> **TASK STATEMENT**:
The listing that follows should be duplicated character for character.

> **RECORDS FOR THE EXERCISE**:
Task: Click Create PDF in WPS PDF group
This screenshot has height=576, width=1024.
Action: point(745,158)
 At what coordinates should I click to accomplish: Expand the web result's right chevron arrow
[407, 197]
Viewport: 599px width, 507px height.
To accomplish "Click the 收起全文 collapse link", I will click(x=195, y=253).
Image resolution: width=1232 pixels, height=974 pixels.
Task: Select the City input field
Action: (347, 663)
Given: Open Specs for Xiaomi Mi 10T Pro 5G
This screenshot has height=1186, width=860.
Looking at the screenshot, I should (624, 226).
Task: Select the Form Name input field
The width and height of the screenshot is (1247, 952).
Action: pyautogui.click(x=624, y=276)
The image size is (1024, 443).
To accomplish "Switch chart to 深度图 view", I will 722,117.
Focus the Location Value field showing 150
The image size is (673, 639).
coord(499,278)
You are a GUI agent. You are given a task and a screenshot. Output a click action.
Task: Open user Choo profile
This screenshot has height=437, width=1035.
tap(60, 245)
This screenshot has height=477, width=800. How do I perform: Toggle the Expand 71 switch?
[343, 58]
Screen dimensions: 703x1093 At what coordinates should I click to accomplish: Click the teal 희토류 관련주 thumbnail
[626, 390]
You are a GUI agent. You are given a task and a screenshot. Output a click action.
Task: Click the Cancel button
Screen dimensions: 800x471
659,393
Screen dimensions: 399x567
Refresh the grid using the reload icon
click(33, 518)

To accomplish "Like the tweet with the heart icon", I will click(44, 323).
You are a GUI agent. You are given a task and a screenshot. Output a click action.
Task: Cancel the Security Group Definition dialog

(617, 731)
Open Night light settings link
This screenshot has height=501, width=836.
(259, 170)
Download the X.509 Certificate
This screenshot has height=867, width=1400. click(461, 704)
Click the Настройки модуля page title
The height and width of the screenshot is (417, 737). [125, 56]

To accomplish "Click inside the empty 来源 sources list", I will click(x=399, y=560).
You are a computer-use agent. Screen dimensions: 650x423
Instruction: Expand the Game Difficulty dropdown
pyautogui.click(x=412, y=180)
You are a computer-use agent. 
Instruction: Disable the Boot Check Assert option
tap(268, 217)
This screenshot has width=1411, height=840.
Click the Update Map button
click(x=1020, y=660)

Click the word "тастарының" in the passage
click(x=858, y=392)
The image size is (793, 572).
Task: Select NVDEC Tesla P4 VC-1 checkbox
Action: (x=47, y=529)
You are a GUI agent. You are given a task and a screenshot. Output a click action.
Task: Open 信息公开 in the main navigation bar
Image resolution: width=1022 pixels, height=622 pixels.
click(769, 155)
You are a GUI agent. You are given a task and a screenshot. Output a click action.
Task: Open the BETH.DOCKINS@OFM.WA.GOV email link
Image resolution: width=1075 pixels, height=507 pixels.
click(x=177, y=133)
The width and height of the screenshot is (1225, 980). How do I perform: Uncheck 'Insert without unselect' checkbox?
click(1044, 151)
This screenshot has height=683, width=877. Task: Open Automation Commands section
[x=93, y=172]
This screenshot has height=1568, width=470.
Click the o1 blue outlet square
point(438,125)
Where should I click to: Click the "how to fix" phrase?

> **ANSWER TO THIS TASK**:
Task: Click Create PDF in WPS PDF group
This screenshot has height=576, width=1024.
Action: point(745,158)
 At what coordinates should I click to accomplish: Expand the web result's right chevron arrow
[407, 197]
Viewport: 599px width, 507px height.
To accomplish "Click the 收起全文 collapse link", I will click(x=195, y=253).
Image resolution: width=1232 pixels, height=974 pixels.
Task: Select the City input field
Action: (347, 663)
Given: Open Specs for Xiaomi Mi 10T Pro 5G
This screenshot has height=1186, width=860.
Looking at the screenshot, I should (624, 226).
Task: Select the Form Name input field
The width and height of the screenshot is (1247, 952).
Action: pyautogui.click(x=624, y=276)
The image size is (1024, 443).
To accomplish "Switch chart to 深度图 view", I will 722,117.
Focus the Location Value field showing 150
The image size is (673, 639).
coord(499,278)
You are a GUI agent. You are given a task and a screenshot. Output a click action.
Task: Open user Choo profile
This screenshot has height=437, width=1035.
tap(60, 245)
This screenshot has height=477, width=800. How do I perform: Toggle the Expand 71 switch?
[343, 58]
Screen dimensions: 703x1093 At what coordinates should I click to accomplish: Click the teal 희토류 관련주 thumbnail
[626, 390]
You are a GUI agent. You are given a task and a screenshot. Output a click action.
Task: Click the Cancel button
Screen dimensions: 800x471
659,393
Screen dimensions: 399x567
Refresh the grid using the reload icon
click(33, 518)

To accomplish "Like the tweet with the heart icon", I will click(44, 323).
You are a GUI agent. You are given a task and a screenshot. Output a click action.
Task: Cancel the Security Group Definition dialog

(617, 731)
Open Night light settings link
This screenshot has height=501, width=836.
(259, 170)
Download the X.509 Certificate
This screenshot has height=867, width=1400. click(461, 704)
Click the Настройки модуля page title
The height and width of the screenshot is (417, 737). [125, 56]

To accomplish "Click inside the empty 来源 sources list", I will click(x=399, y=560).
You are a computer-use agent. Screen dimensions: 650x423
Instruction: Expand the Game Difficulty dropdown
pyautogui.click(x=412, y=180)
You are a computer-use agent. 
Instruction: Disable the Boot Check Assert option
tap(268, 217)
This screenshot has width=1411, height=840.
Click the Update Map button
click(x=1020, y=660)

Click the word "тастарының" in the passage
click(x=858, y=392)
The image size is (793, 572).
Task: Select NVDEC Tesla P4 VC-1 checkbox
Action: (x=47, y=529)
You are a GUI agent. You are given a task and a screenshot. Output a click action.
Task: Open 信息公开 in the main navigation bar
Image resolution: width=1022 pixels, height=622 pixels.
click(769, 155)
You are a GUI agent. You are given a task and a screenshot. Output a click action.
Task: Open the BETH.DOCKINS@OFM.WA.GOV email link
Image resolution: width=1075 pixels, height=507 pixels.
click(x=177, y=133)
The width and height of the screenshot is (1225, 980). How do I perform: Uncheck 'Insert without unselect' checkbox?
click(1044, 151)
This screenshot has height=683, width=877. Task: Open Automation Commands section
[x=93, y=172]
This screenshot has height=1568, width=470.
Click the o1 blue outlet square
point(438,125)
Where should I click to: Click the "how to fix" phrase?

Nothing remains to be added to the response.